23 Nisan Bütün Dünya Çocuklarına Armağan, Kutlayabilen Pek Yaman
🎵 Bu-gün bay-ram 🎵
🎵Er-ken kal-kın ço-cuk-laaarrrrrr🎵
(Ki-mi-niz o-ku-la…
ki-mi-niz i-şe!)
Günlerce hazırlanmıştı çocuklar. Danslar, şarkılar öğrenilmiş, yalnız o gün giyilmek üzere yepyeni, rengarenk gösteri kıyafetleri dikilmiş, hatta gösteri gününün sabahı erkenden son bir kez daha ütülenmişti. Ailenin bütün üyeleri minik kelebekler gibi sevinçten yerinde duramayan; oradan oraya uçuşan bu minikleri seyretmek için sabırsızlanıyordu. Fotoğraf makineleri, video kameralar, her şey hazır nazır…
Bir prenses gibi hissediyordu kendini küçük kız. Kendi etrafında döndükçe fırfırlı eteği açılıyor, ayakları yerden kesilecek gibi hissediyordu. Coştukça dönüyor, döndükçe daha da açılıyordu eteği… Yüzünde kocaman bir gülümsemeyle bakıyordu herkese. Ağzı kulaklarında, gözleri pırıl pırıl parlayan , tertemiz yüzlü, mutlu çocuklar… Saçları pırıl pırıl, giysileri tertemiz, ayakkabıları yepyeni… Anne babasının umut kaynağı… Atamızın bize emanet ettiği bayramı, her şeye rağmen kutlayabilmenin gurur kaynağı… Fotoğraflar, videolar çekiliyor. Müzik coşkulu, aileler gururlu, çocuklar kendinden emin ve mutlu…
Herkes mutlu… Güneş bile bir başka parlıyor sanki bugün. İnsanın yüreğini sıcacık ısıtıyor. Umutla dolduruyor. Hiç bitmesin denecek bir bayram havası…
‘Sahne’deki görkemli gösterinin bir de perde arkası var elbet, o coşku içinde kimsenin aklına gelmeyen…

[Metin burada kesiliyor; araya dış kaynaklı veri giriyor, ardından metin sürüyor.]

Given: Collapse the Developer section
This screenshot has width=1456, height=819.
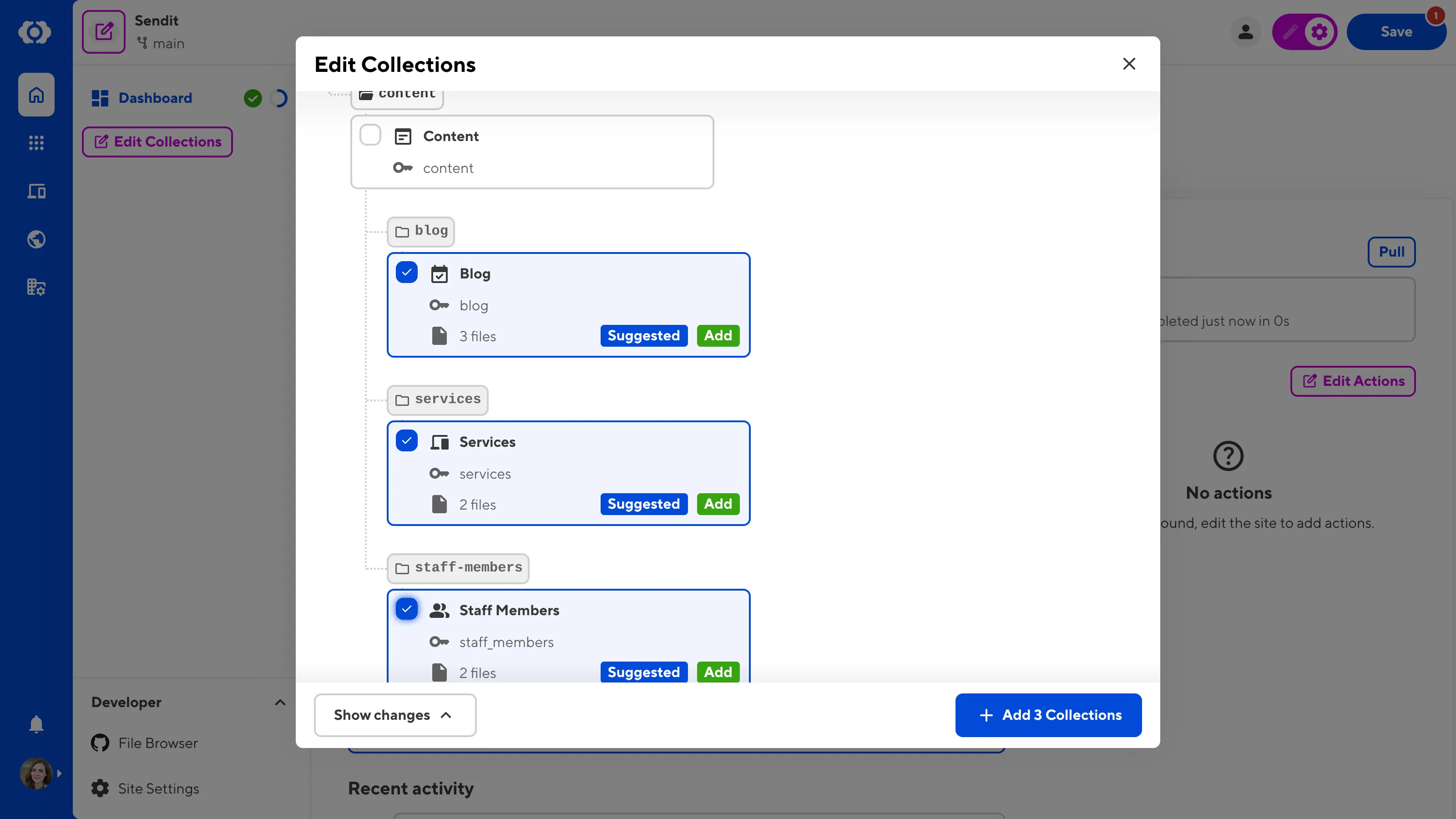Looking at the screenshot, I should [x=280, y=702].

Elleriyle ekmek parasını kazanmaya çalışan… çalıştığı için yüzmeye, baleye, piyanoya değil de okula bile gidemeyen, bir tanecik kitabı olsun diye can atan çocuklar…
Bir de küçücük, minicik, dünya güzeli kızlar var. Dönüp de arkasına bakmasın diye gözleri bağlanıp babası yaşındaki adamın koynuna girmekle başının göğe erdiğine inandırılan… Hayatında neler neler yapabilecekken bütün hayalleri ellerinden alınan minicik kızlar…
Çocuk Bayramı ise bütün çocukların bayramı olmalı… Her çocuğa çocukluğunu yaşayabilme hakkı tanınmalı…
Dünyanın bütün çocuklarının bayramını kutlarım. Bütün bu gösteriyi en arka sıradan kocaman gülümseyerek seyreden ayakkabı boyacısı çocuğu o minik ellerinden öperim… Kendi çıkamadığı sahnede çok geçmeden kendi evladını seyredip alkışlayacak minicik anneciğin, geride bıraktığı çocukluğuna dönüp bakamayan gözlerinden öperim… hala şansım varken.
Çünkü aldığı ekmeği evine götüremeyen… çıktığı kapıdan bir daha dönemeyen çocuklar da var.